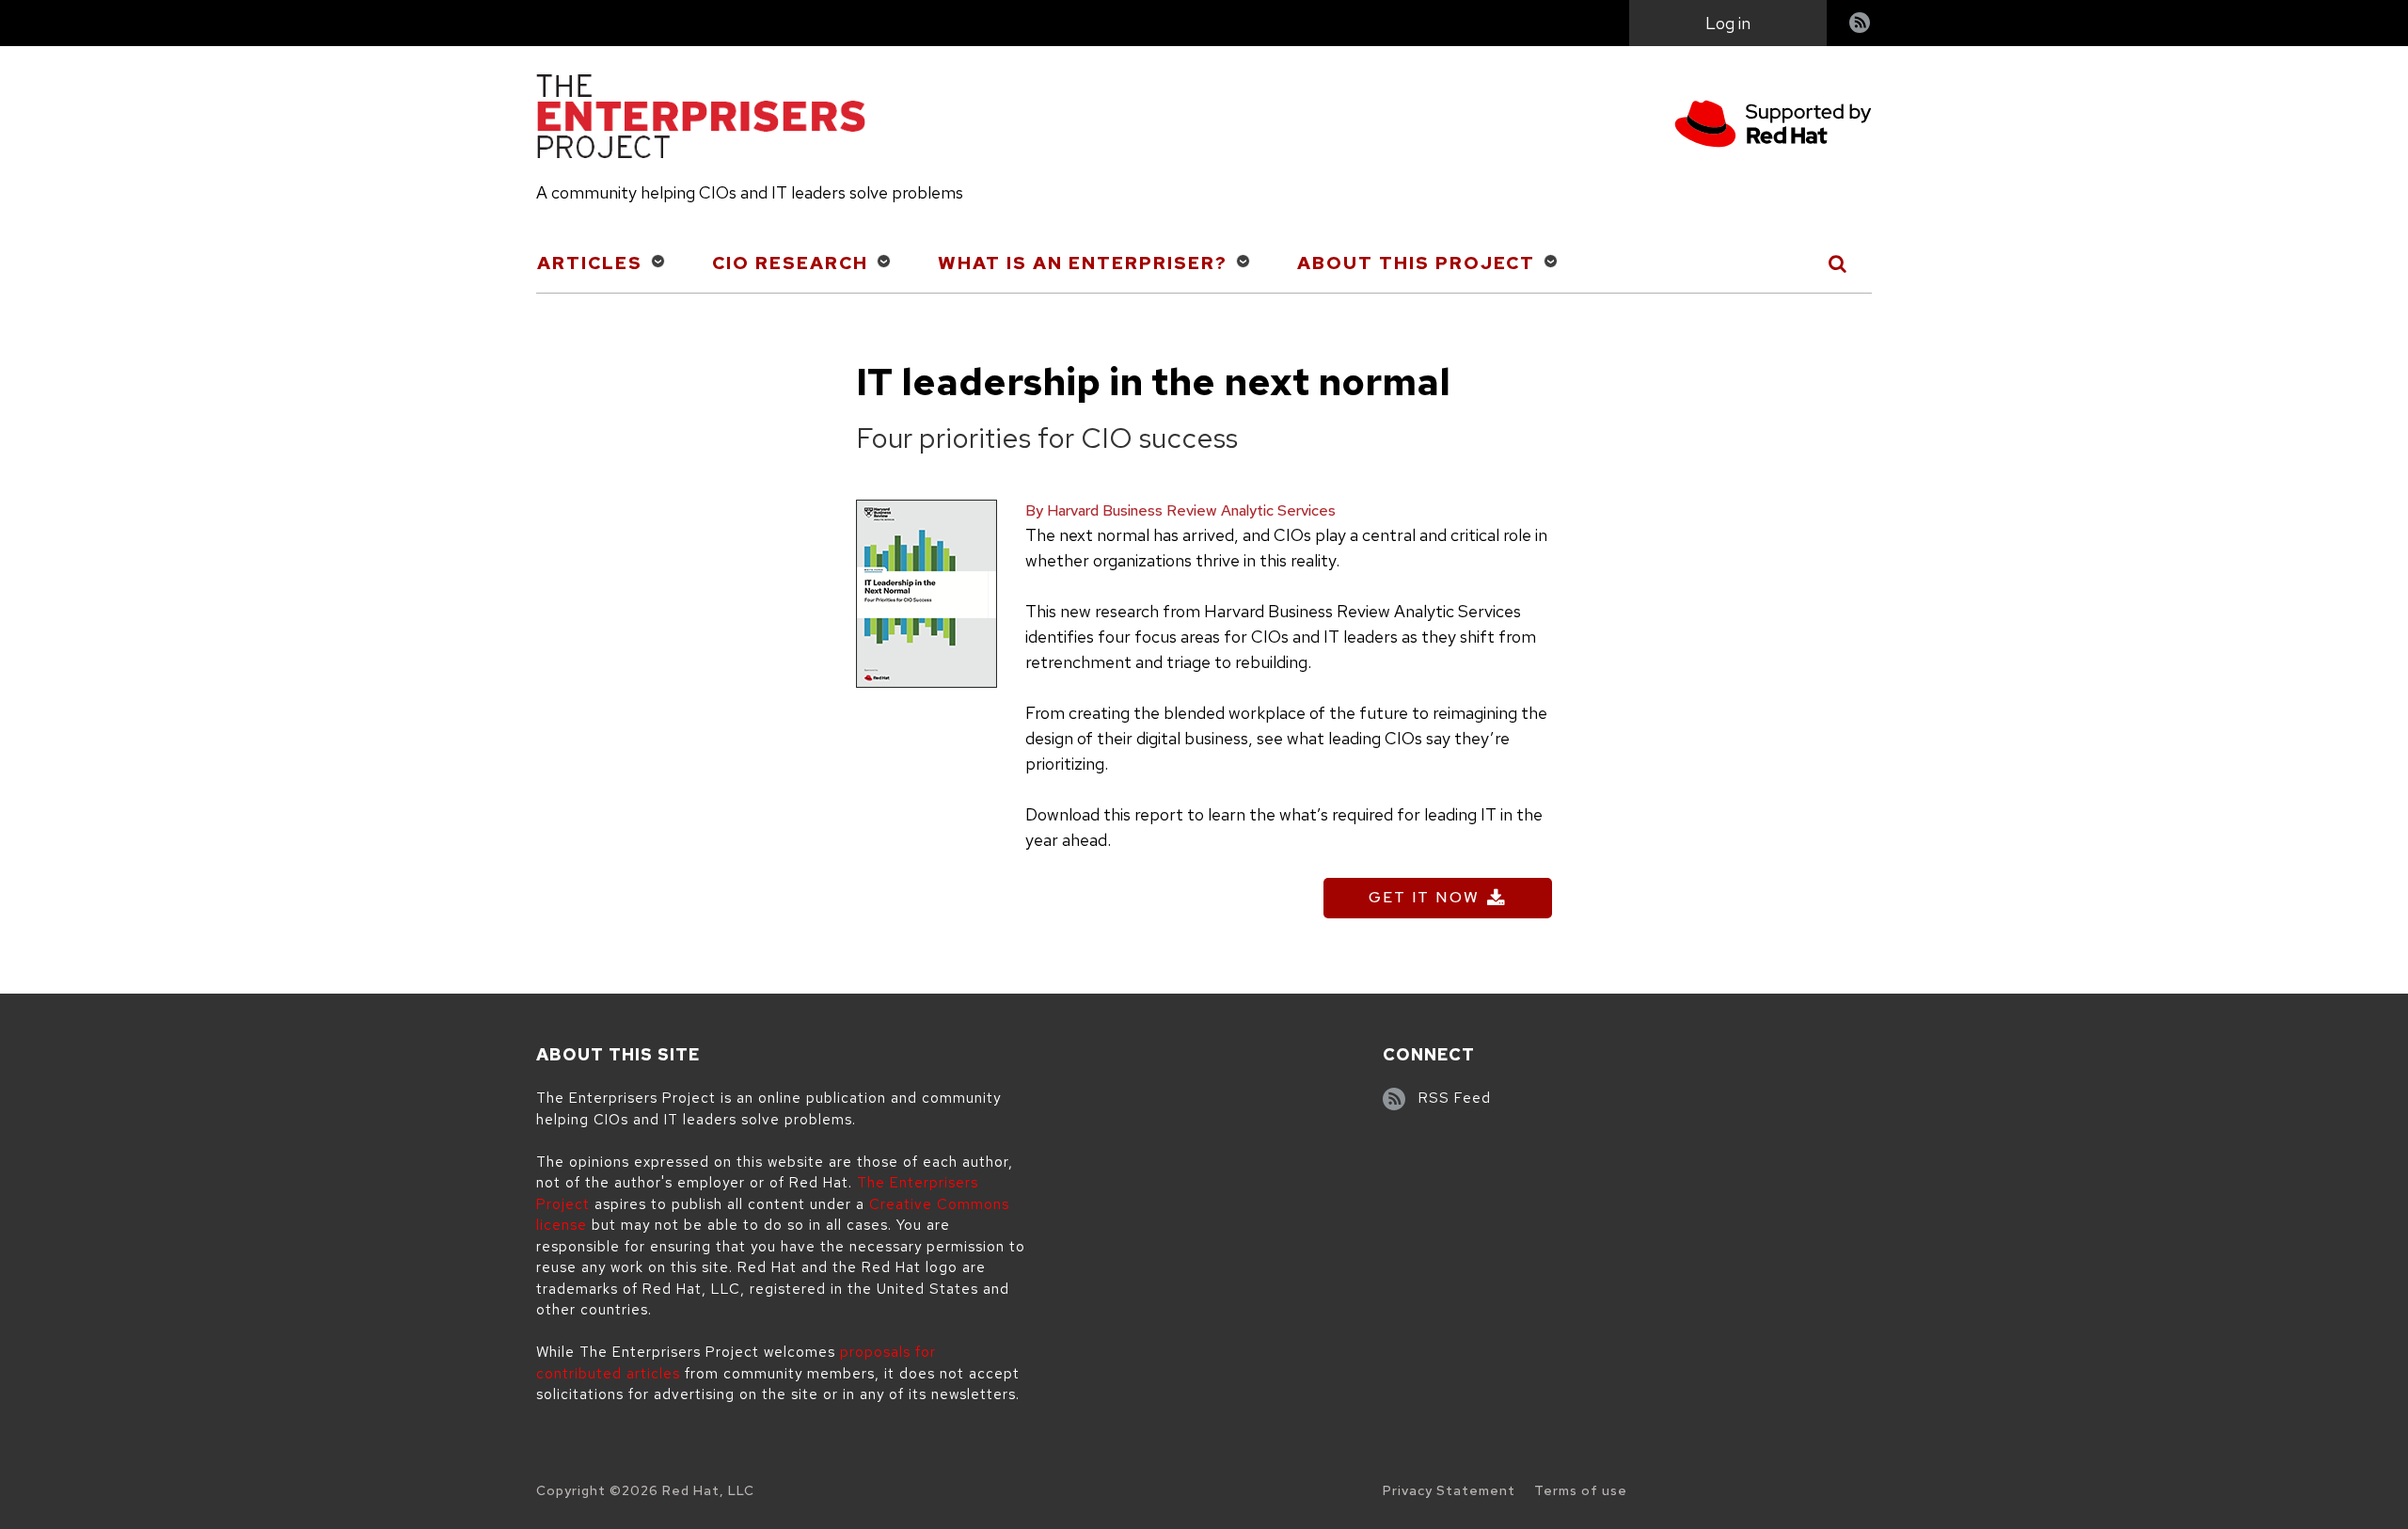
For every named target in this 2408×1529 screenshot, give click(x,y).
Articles (589, 263)
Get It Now (1424, 897)
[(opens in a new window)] (1773, 126)
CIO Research (790, 263)
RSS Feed (1454, 1098)
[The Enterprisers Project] (700, 119)
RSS (1860, 25)
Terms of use (1580, 1490)
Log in (1728, 23)
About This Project (1416, 263)
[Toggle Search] (1838, 263)
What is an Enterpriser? (1083, 263)
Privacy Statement (1449, 1490)
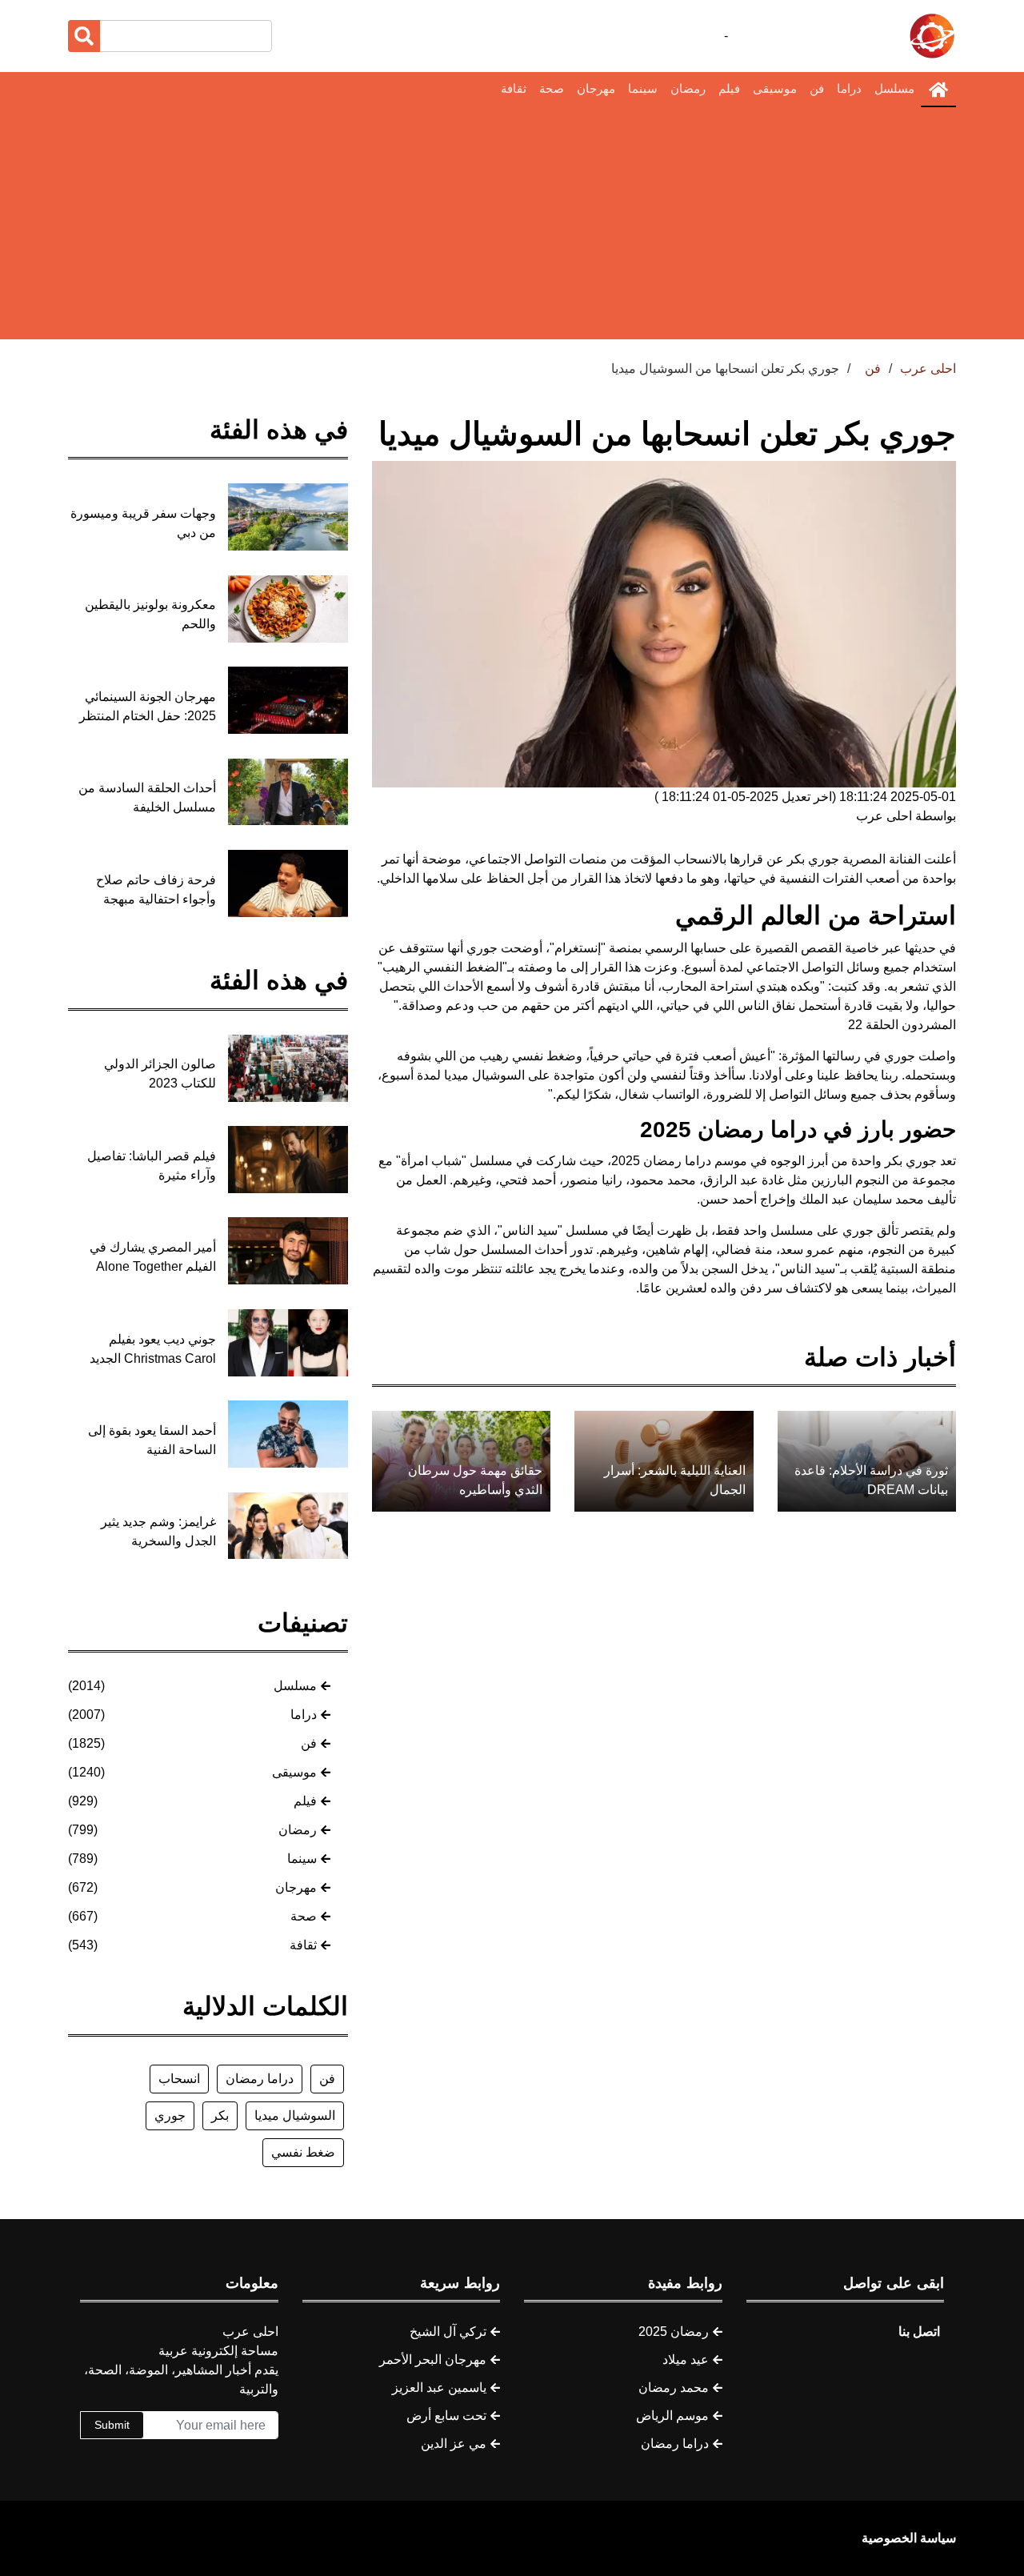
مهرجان (596, 88)
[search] (84, 36)
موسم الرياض (672, 2415)
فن (817, 88)
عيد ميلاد (685, 2359)
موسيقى (775, 88)
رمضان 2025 (673, 2331)
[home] (938, 89)
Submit (112, 2424)
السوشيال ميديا (294, 2115)
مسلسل (894, 88)
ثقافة (513, 88)
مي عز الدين (453, 2443)
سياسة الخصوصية (909, 2538)
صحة (551, 88)
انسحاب (179, 2078)
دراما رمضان (260, 2078)
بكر (220, 2115)
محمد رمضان (673, 2387)
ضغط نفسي (303, 2152)
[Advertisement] (512, 227)
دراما (849, 88)
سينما (643, 88)
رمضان (688, 88)
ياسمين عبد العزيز (439, 2387)
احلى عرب (928, 368)
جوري (170, 2115)
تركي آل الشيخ (448, 2331)
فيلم (729, 88)
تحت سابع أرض (446, 2415)
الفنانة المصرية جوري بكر (854, 859)
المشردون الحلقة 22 (902, 1025)
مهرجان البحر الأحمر (432, 2359)
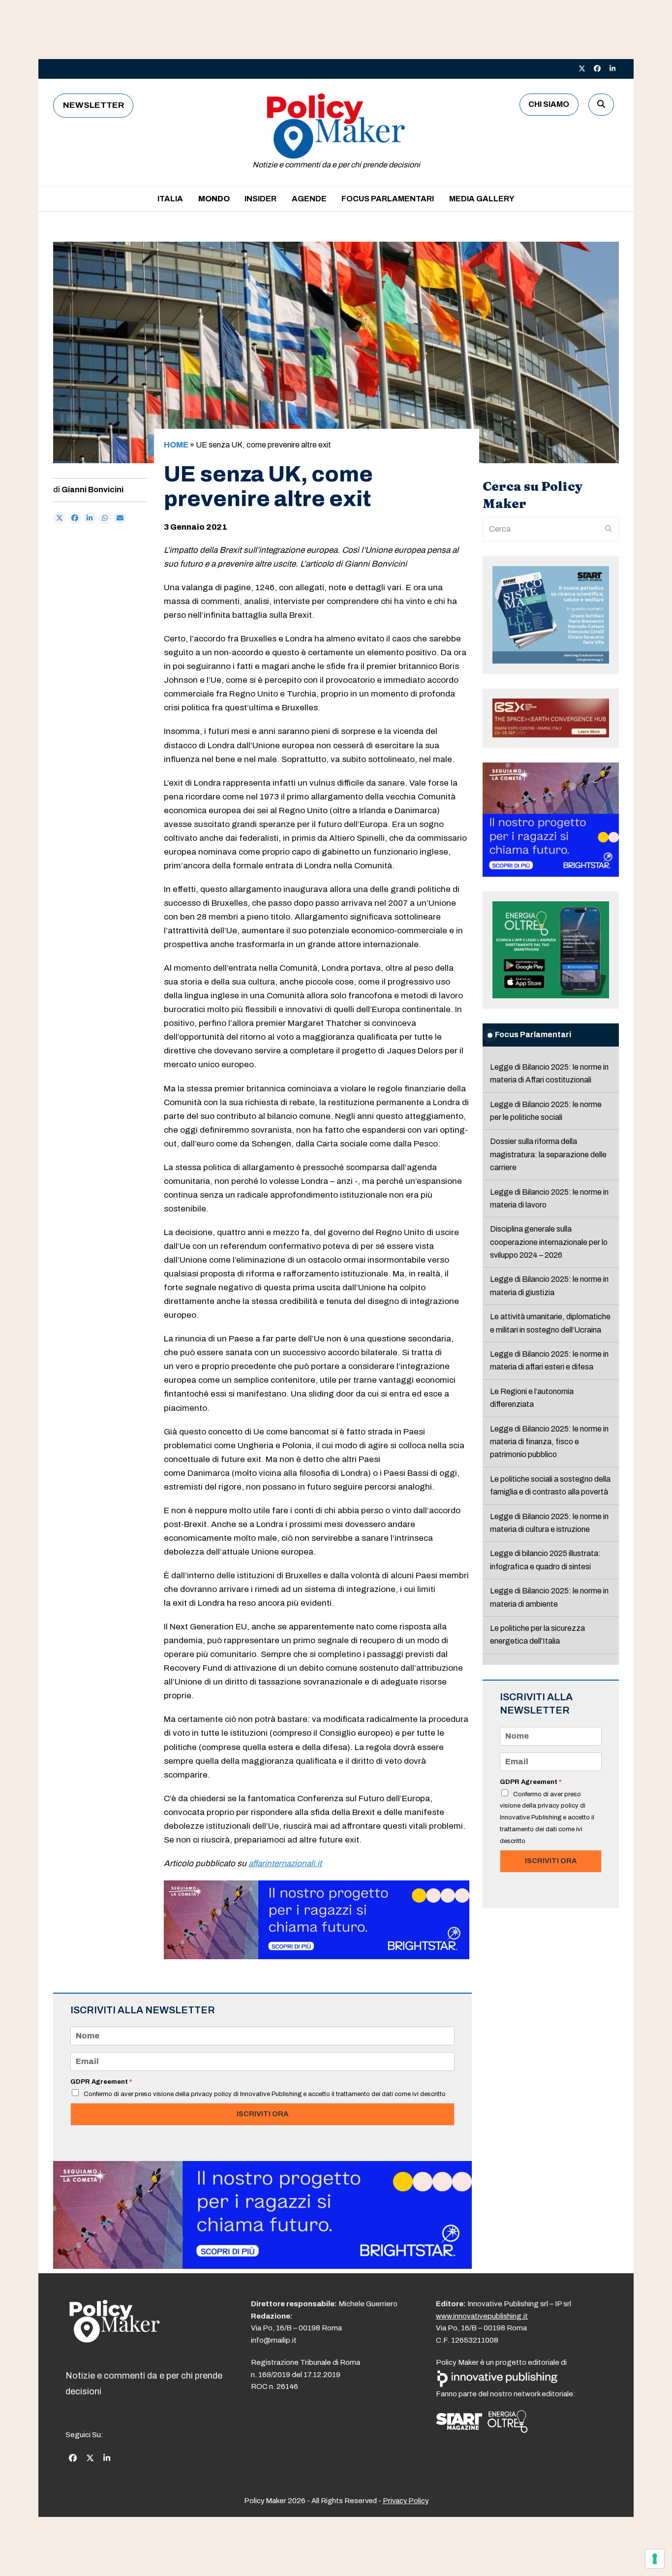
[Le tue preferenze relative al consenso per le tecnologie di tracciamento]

####

Take the whole listing above and copy it exactly. Pictures do not go into the copy.

• **SOLUTION TO THE EXERCISE**
For every named target in this 2408×1529 screenshot, give click(x,y).
Articles (589, 263)
Get It Now (1424, 897)
[(opens in a new window)] (1773, 126)
CIO Research (790, 263)
RSS Feed (1454, 1098)
[The Enterprisers Project] (700, 119)
RSS (1860, 25)
Terms of use (1580, 1490)
Log in (1728, 23)
About This Project (1416, 263)
[Toggle Search] (1838, 263)
What is an Enterpriser? (1083, 263)
Privacy Statement (1449, 1490)
مهرجان (596, 88)
[search] (84, 36)
موسم الرياض (672, 2415)
فن (817, 88)
عيد ميلاد (685, 2359)
موسيقى (775, 88)
رمضان 2025 (673, 2331)
[home] (938, 89)
Submit (112, 2424)
السوشيال ميديا (294, 2115)
مسلسل (894, 88)
ثقافة (513, 88)
مي عز الدين (453, 2443)
سياسة الخصوصية (909, 2538)
صحة (551, 88)
انسحاب (179, 2078)
دراما رمضان (260, 2078)
بكر (220, 2115)
محمد رمضان (673, 2387)
ضغط نفسي (303, 2152)
[Advertisement] (512, 227)
دراما (849, 88)
سينما (643, 88)
رمضان (688, 88)
ياسمين عبد العزيز (439, 2387)
احلى عرب (928, 368)
جوري (170, 2115)
تركي آل الشيخ (448, 2331)
فيلم (729, 88)
تحت سابع أرض (446, 2415)
الفنانة المصرية جوري بكر (854, 859)
المشردون الحلقة 22 (902, 1025)
مهرجان البحر الأحمر (432, 2359)
[Le tue preferenze relative al consenso per le tecnologie di tracciamento]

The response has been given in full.